About this task: Look through the listing below and write out exactly the lines from the line with "Click the Statistieken bar chart icon" to the line with "Image resolution: width=883", both included, and no others.

Exercise material:
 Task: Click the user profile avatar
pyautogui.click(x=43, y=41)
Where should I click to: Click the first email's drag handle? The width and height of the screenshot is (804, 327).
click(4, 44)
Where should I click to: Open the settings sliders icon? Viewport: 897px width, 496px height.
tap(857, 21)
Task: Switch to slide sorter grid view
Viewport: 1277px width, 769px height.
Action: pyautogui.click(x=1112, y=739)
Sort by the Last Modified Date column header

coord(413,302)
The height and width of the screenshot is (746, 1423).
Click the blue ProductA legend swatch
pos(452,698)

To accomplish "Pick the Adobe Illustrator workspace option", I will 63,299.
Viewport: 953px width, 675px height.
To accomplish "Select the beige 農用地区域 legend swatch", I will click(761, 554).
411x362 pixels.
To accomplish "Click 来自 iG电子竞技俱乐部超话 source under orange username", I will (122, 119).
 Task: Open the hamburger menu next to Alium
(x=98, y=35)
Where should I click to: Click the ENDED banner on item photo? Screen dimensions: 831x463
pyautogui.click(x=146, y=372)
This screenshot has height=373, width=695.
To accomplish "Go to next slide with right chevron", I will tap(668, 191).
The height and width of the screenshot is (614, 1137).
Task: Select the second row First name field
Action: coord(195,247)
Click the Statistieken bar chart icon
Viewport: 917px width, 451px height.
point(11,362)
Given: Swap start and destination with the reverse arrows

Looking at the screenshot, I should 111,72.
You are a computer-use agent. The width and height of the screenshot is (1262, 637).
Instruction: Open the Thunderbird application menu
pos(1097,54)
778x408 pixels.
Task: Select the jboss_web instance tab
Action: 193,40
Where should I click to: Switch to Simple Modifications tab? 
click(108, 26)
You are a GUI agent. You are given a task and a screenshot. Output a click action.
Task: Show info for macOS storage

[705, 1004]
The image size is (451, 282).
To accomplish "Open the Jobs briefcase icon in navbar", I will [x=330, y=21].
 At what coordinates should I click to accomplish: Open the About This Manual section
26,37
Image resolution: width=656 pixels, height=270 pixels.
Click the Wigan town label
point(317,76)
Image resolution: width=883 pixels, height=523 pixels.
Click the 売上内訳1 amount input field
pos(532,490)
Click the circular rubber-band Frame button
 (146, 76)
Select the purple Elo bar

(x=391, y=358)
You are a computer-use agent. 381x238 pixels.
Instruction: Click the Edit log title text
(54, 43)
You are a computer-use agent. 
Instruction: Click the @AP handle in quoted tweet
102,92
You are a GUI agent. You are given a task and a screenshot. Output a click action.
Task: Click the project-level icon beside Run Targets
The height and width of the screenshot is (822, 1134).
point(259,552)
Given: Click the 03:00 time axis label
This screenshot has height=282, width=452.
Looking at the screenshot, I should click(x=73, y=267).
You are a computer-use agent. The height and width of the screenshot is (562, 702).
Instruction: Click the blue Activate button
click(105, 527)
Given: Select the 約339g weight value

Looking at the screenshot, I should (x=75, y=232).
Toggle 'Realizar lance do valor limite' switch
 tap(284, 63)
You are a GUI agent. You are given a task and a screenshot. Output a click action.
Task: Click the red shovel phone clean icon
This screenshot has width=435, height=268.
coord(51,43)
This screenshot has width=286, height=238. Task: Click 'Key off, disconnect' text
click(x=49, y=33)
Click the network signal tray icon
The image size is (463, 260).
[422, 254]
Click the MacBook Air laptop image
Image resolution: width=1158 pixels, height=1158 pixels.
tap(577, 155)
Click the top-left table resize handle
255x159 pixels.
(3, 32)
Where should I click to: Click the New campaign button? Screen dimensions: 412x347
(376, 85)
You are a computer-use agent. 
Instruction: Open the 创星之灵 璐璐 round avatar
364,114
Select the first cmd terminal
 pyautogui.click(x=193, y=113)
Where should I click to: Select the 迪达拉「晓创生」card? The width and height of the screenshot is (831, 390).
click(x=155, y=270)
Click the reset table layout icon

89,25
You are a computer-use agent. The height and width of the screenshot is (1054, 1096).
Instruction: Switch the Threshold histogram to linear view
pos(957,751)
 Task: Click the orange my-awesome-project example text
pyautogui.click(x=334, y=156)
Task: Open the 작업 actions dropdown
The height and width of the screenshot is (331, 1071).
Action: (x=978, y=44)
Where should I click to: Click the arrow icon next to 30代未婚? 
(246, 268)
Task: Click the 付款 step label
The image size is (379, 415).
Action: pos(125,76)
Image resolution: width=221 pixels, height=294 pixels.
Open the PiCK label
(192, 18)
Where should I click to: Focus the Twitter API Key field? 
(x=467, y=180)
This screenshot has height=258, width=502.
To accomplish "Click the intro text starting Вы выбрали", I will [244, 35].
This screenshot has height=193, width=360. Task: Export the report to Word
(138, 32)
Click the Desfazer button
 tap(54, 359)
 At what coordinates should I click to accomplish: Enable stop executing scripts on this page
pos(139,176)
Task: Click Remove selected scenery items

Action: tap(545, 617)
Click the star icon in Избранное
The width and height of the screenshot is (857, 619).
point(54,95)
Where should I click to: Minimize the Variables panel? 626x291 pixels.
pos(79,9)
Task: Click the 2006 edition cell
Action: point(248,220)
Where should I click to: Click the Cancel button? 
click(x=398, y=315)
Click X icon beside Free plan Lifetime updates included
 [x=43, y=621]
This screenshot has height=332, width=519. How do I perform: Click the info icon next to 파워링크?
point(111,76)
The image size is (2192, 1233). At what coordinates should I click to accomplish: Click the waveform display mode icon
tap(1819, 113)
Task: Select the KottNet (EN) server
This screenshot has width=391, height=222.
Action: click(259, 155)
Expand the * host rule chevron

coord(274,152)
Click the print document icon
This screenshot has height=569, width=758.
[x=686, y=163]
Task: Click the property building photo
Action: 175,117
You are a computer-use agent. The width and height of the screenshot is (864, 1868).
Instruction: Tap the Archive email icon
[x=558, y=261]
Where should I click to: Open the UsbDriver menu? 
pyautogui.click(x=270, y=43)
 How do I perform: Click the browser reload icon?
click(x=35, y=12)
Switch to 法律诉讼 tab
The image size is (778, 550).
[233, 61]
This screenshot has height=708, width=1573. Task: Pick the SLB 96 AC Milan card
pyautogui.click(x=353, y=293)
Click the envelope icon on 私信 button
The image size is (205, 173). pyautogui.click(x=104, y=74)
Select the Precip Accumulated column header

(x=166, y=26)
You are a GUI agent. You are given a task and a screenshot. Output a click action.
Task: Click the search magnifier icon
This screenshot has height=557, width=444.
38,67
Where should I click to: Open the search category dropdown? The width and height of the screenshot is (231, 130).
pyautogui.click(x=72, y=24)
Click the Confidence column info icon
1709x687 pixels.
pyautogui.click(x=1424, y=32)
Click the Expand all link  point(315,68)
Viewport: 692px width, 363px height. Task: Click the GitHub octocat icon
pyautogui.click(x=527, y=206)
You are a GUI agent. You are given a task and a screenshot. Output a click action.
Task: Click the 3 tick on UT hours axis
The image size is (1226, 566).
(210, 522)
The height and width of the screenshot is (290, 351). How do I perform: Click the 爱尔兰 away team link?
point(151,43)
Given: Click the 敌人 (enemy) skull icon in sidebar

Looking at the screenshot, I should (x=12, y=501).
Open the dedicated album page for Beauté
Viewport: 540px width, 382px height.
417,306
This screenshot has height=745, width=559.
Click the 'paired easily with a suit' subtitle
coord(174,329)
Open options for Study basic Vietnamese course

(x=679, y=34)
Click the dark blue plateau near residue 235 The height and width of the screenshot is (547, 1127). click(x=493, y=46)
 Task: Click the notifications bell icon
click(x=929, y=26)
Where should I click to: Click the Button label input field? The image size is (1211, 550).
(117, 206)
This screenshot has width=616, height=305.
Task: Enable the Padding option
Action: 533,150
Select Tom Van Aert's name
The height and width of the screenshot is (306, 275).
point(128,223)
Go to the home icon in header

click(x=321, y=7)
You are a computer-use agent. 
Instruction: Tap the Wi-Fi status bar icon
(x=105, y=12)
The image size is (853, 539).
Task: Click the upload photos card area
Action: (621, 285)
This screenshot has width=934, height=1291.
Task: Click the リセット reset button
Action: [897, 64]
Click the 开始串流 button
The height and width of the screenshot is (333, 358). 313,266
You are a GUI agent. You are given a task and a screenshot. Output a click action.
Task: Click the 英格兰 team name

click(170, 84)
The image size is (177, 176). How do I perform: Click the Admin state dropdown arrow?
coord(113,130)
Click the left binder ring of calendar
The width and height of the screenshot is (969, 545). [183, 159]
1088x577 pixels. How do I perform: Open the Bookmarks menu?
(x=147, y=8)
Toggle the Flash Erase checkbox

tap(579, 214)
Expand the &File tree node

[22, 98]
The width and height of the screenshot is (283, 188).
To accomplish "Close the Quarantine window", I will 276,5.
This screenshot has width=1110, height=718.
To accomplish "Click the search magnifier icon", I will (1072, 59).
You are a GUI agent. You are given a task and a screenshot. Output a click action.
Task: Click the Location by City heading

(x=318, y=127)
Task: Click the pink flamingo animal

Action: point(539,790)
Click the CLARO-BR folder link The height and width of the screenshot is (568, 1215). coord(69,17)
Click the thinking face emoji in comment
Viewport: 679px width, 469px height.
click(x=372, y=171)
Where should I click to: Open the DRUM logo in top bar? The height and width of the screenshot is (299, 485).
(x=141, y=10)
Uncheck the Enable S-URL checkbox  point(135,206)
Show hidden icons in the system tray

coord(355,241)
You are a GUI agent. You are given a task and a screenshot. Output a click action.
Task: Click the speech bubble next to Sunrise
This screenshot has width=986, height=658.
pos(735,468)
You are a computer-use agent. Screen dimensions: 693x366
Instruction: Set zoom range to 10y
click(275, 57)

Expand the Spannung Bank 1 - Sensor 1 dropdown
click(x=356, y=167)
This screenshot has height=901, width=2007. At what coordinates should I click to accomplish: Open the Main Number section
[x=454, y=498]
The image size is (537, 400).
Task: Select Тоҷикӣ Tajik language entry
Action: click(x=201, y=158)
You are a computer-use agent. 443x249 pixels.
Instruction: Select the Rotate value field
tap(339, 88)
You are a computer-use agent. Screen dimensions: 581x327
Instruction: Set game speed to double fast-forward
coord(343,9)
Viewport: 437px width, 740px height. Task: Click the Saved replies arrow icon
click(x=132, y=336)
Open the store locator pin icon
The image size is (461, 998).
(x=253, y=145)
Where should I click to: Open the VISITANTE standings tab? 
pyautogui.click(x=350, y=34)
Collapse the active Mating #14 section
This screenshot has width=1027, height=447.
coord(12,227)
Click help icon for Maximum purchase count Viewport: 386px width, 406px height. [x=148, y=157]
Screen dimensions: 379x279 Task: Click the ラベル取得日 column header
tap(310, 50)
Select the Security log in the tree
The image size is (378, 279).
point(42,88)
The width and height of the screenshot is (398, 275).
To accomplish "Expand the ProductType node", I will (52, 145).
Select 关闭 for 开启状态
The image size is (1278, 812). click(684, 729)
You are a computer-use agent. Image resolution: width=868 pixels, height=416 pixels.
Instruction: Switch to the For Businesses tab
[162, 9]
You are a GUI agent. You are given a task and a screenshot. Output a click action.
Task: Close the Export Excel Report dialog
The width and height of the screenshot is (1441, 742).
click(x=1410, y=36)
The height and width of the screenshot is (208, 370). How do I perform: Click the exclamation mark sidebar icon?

Output for this exercise:
Click the Statistieken bar chart icon
Viewport: 917px width, 451px height.
point(11,362)
Given: Swap start and destination with the reverse arrows

Looking at the screenshot, I should 111,72.
You are a computer-use agent. The width and height of the screenshot is (1262, 637).
Instruction: Open the Thunderbird application menu
pos(1097,54)
778x408 pixels.
Task: Select the jboss_web instance tab
Action: 193,40
Where should I click to: Switch to Simple Modifications tab? 
click(108, 26)
You are a GUI agent. You are given a task and a screenshot. Output a click action.
Task: Show info for macOS storage

[705, 1004]
The image size is (451, 282).
To accomplish "Open the Jobs briefcase icon in navbar", I will [x=330, y=21].
 At what coordinates should I click to accomplish: Open the About This Manual section
26,37
Image resolution: width=656 pixels, height=270 pixels.
Click the Wigan town label
point(317,76)
Image resolution: width=883 pixels, height=523 pixels.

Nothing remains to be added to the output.